Side effects to expect
The non-stimulants share some general patterns and have some specific ones:
- Atomoxetine and viloxazine: Most commonly cause nausea, dry mouth, fatigue, and (occasionally) blood-pressure elevation. Sexual side effects are possible.
- Bupropion: Can cause insomnia, dry mouth, headache, and (rarely) anxiety or seizures. Generally activating rather than sedating, which is helpful for low-energy depression but unwelcome for anxious patients.
- Guanfacine and clonidine: Sedation is the main side effect — usually a feature when used at bedtime, sometimes a bug when used during the day. Can also lower blood pressure.
Combining non-stimulants with stimulants
For some patients, a stimulant plus a non-stimulant works better than either alone. A common configuration: a stimulant during the day for daytime focus, plus guanfacine at bedtime for sleep and to take the edge off late-day rebound. Another: atomoxetine for steady background coverage, with a shorter-acting stimulant added on days that require peak focus. Combinations are clinically reasonable when monotherapy isn't quite enough, but we discuss the rationale and trade-offs explicitly.
Frequently asked questions
Will I have to try a stimulant first before getting a non-stimulant?
No. There's no clinical or regulatory requirement to fail a stimulant first. If a non-stimulant is the right starting point for your situation, that's where we start.
How long until I know if a non-stimulant is working?
Atomoxetine: 4–6 weeks at a therapeutic dose. Viloxazine and bupropion: 2–4 weeks. Guanfacine: 2 weeks. None work as quickly as a stimulant, which is the main practical trade-off.

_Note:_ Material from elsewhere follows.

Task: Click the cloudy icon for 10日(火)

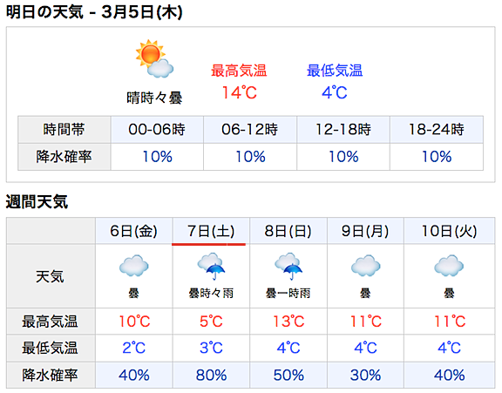Action: pos(449,266)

Can I drink alcohol on a non-stimulant?
Moderate alcohol use is not absolutely contraindicated with most non-stimulants. Bupropion has a slightly elevated seizure risk that's worth discussing if you drink heavily. Always best to discuss with your prescriber.

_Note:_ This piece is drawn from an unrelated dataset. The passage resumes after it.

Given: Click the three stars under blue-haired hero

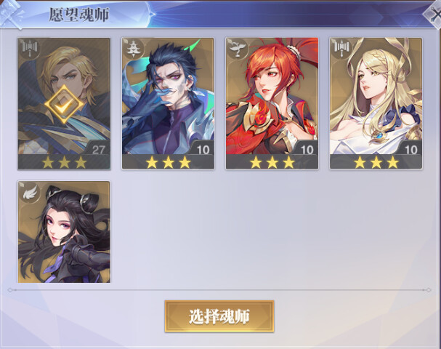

Are non-stimulants safer than stimulants?
Not necessarily — both classes have well-characterized safety profiles. Non-stimulants avoid the specific risks of stimulants (cardiovascular concerns at high doses, misuse potential, appetite suppression), but they have their own profile (atomoxetine has a black-box warning for suicidal thoughts in young adults; bupropion can lower the seizure threshold). 'Safer' depends on your individual clinical picture.
If a non-stimulant doesn't work, can I switch to a stimulant?
Yes. Switching between classes is common and clinically straightforward. The reverse is also true — patients who started on stimulants sometimes switch to non-stimulants for tolerability.